Nothing is worng in using a prepaid but applying for the same sounds silly.... prepaid cards are meant ot avaiable instantly but damn these sarkari people


----------



## Charley (Aug 23, 2005)

cyrux said:
			
		

> Nothing is worng in using a prepaid but applying for the same sounds silly.... prepaid cards are meant ot avaiable instantly but damn these sarkari people



Its cos of the demand they do it ......


----------



## mako_123 (Aug 23, 2005)

Guys

I am studying in shimla and have a BSNL prepaid card. Recently i recharged my card with coupon of Rs 1100. After the recharge mesaages are not going from my cell.    I called customer care but they are unable to solve my problem . Has any of you been experiancing the same problem.


----------



## Charley (Aug 24, 2005)

mako_123 said:
			
		

> Guys
> 
> I am studying in shimla and have a BSNL prepaid card. Recently i recharged my card with coupon of Rs 1100. After the recharge mesaages are not going from my cell.    I called customer care but they are unable to solve my problem . Has any of you been experiancing the same problem.

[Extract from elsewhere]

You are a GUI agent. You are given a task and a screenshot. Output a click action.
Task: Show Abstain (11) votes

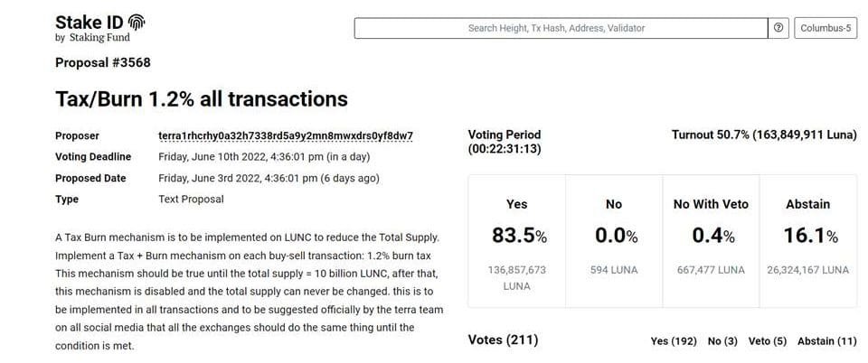(x=826, y=340)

First check whehter ur settings are properly configured for eg the message sending number[i dont mean the person ur sending it to but the sending number in the option].

R u sending them locally, national, international?


----------



## mako_123 (Aug 24, 2005)

i have checked my message centre number  . It is all correct . I am unable to send any messages whether local or national.


----------



## Vishal Gupta (Aug 24, 2005)

What ERROR r u facing?
Pls mention the ERROR message...


----------



## Charley (Aug 24, 2005)

mako_123 said:
			
		

> i have checked my message centre number  . It is all correct . I am unable to send any messages whether local or national.

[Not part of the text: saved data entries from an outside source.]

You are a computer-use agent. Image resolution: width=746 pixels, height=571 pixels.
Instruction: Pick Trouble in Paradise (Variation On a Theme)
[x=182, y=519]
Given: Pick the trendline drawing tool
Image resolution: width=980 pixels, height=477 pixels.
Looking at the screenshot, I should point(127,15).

Ok since thats ok, now tell me the ERROR u get when sending the msg.


----------



## mako_123 (Aug 25, 2005)

I get " Message Sending Failed , Check network services "


----------



## expertno.1 (Aug 25, 2005)

hmm

what did customer service told ?


----------



## Charley (Aug 25, 2005)

mako_123 said:
			
		

> I get " Message Sending Failed , Check network services "




What is the message service number you've entered? Lets check whehter thats correct.

Otherwise,  call up the cust care and lodge a complaint...


----------



## mako_123 (Aug 26, 2005)

My message centre number is +919417099997.

I called customer care many times . Sometimes they tell me to enter my msg centre number . Once they told me that there is a problem with there service and it will be resolved soon .


----------



## Charley (Aug 27, 2005)

mako_123 said:
			
		

> My message centre number is +919417099997.



They are really IDIOTIC, the cust care sucks....  

The number u have to enter is +919440099997

Hope that solves ur prob now.....


----------



## mako_123 (Aug 27, 2005)

Tried the message centre number you gave but the problem persists . Dont know what to do .


----------



## expertno.1 (Aug 27, 2005)

@mako

have u checked your mobile czo there may br problem with your mobile also


----------



## Vishal Gupta (Aug 27, 2005)

Try two things!

first try to insert ur SIM into nother mobile (which also using BSNL SIM so that u don't need to configure the settings) and check whether it works or not?

Second try other BSNL SIM into ur mobile and again see whether now SMS works or not?


----------



## mako_123 (Aug 28, 2005)

ok will try and tell you .


----------